_Work task:_
Determine how many lines in the records hold "computer", then give that number by itself.
Information supplied section start
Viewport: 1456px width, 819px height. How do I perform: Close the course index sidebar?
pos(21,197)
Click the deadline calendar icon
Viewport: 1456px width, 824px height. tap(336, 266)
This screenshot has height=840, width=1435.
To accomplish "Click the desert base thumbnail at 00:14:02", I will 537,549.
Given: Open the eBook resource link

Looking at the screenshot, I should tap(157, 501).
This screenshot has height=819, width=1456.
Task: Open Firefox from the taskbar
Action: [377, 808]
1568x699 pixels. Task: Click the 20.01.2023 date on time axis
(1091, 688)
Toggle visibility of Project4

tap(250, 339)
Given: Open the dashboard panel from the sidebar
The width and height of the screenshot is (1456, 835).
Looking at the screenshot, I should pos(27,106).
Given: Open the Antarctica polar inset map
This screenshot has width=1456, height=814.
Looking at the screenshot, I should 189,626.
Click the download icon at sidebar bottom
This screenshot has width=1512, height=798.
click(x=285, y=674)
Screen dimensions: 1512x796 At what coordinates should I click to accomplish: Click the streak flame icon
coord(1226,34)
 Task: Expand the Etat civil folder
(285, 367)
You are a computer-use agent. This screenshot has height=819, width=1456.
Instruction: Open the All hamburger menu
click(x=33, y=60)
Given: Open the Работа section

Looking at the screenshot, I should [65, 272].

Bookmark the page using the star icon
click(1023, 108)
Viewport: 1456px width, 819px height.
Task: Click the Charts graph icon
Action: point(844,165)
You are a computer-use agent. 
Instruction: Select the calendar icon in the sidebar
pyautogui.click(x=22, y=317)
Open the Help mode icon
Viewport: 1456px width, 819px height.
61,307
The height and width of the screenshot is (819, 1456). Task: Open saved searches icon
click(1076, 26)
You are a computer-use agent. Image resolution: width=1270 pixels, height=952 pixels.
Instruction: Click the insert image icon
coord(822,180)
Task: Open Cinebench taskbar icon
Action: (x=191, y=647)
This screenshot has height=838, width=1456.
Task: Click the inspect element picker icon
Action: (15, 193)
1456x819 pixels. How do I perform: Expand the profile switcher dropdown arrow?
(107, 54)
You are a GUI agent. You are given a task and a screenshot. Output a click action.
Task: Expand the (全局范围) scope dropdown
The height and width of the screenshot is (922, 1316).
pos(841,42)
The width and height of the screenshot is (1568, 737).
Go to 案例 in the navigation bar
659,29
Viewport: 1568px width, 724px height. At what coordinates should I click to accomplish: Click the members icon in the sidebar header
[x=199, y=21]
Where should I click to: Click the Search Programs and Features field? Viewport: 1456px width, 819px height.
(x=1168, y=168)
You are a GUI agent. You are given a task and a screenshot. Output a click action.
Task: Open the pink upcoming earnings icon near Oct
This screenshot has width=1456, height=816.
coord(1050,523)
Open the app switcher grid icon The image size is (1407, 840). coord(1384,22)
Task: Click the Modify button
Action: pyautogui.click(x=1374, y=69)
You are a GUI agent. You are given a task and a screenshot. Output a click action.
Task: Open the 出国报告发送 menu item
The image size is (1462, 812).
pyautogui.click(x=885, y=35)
Information supplied section end
_Response to this exercise:_
3